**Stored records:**
================================

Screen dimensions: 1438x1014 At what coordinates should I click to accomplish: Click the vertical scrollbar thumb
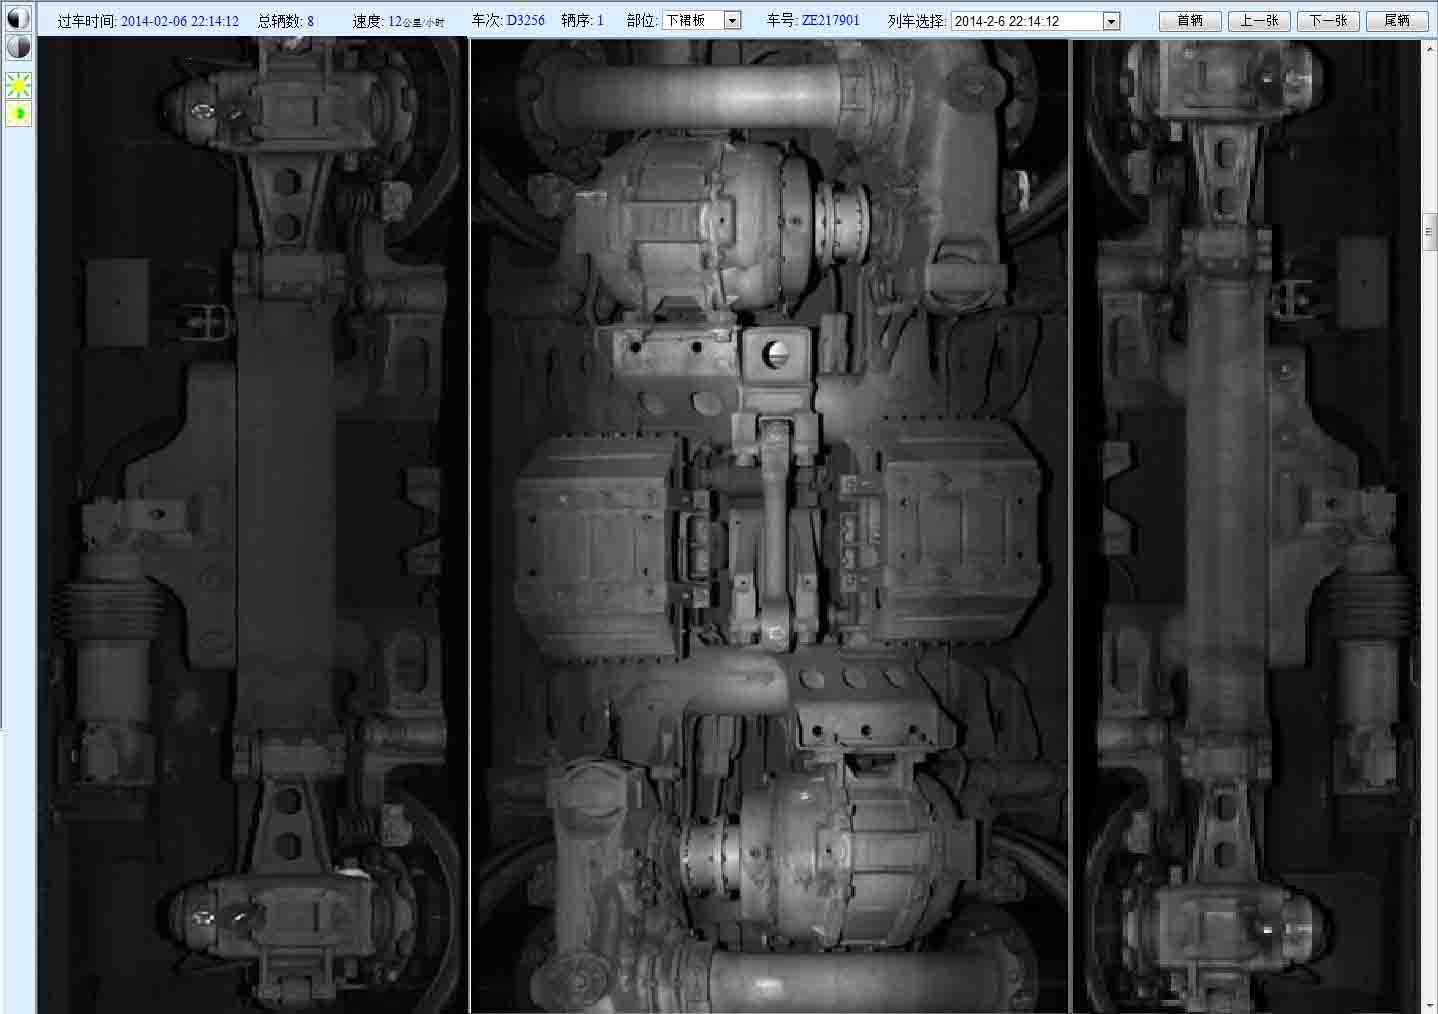pyautogui.click(x=1430, y=233)
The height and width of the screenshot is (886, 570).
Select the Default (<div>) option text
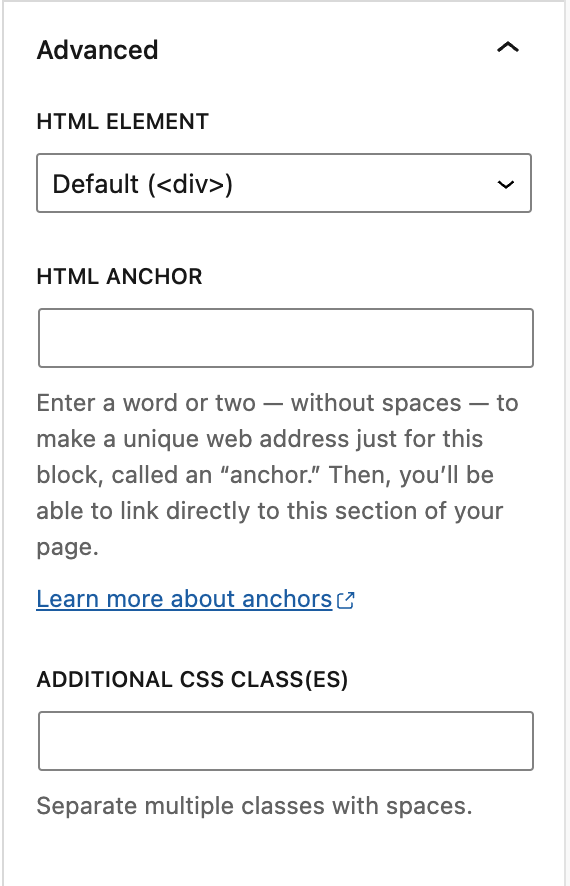142,184
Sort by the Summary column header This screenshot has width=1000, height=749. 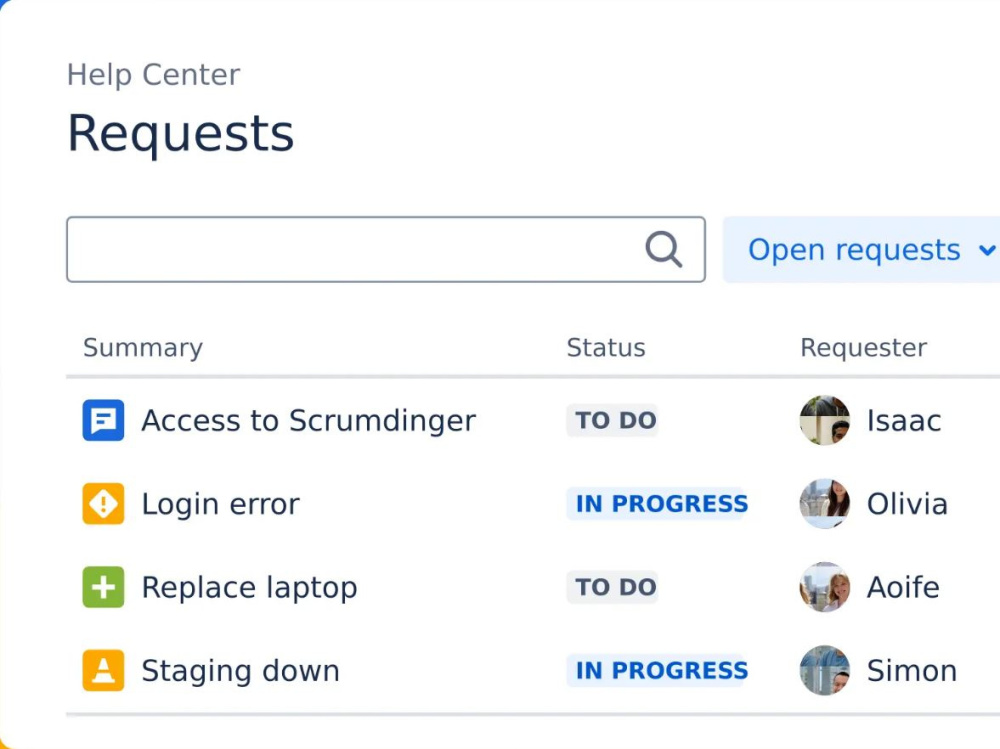point(142,347)
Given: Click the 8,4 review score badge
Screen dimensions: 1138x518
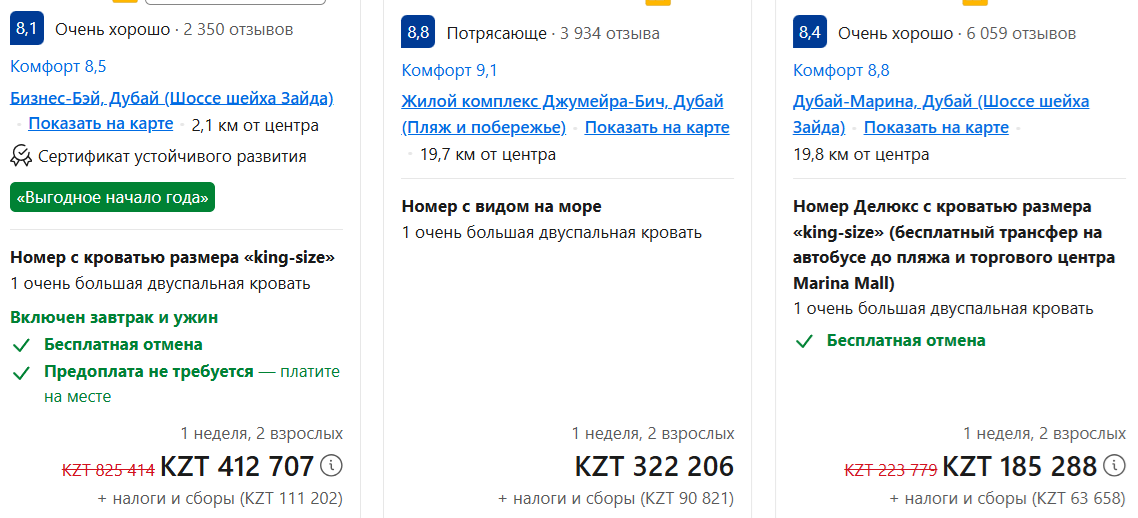Looking at the screenshot, I should click(810, 33).

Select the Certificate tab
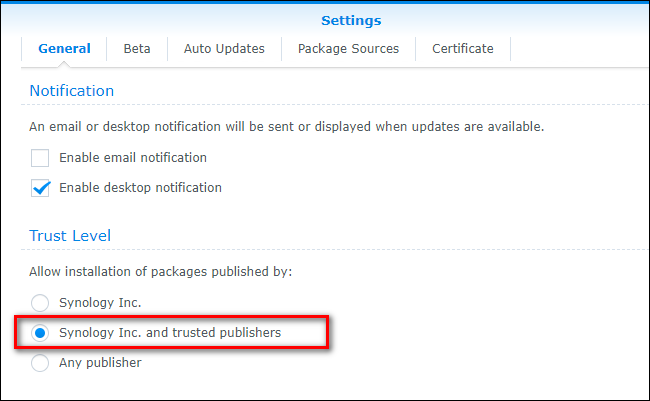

================================

**Directions:** Reproduce the lines from the line with "Screen dimensions: 1138x518" through the last line of the entries exactly, including both ends and excluding pictures.

**Result below:**
Screen dimensions: 1138x518
Looking at the screenshot, I should click(810, 33).

Select the Certificate tab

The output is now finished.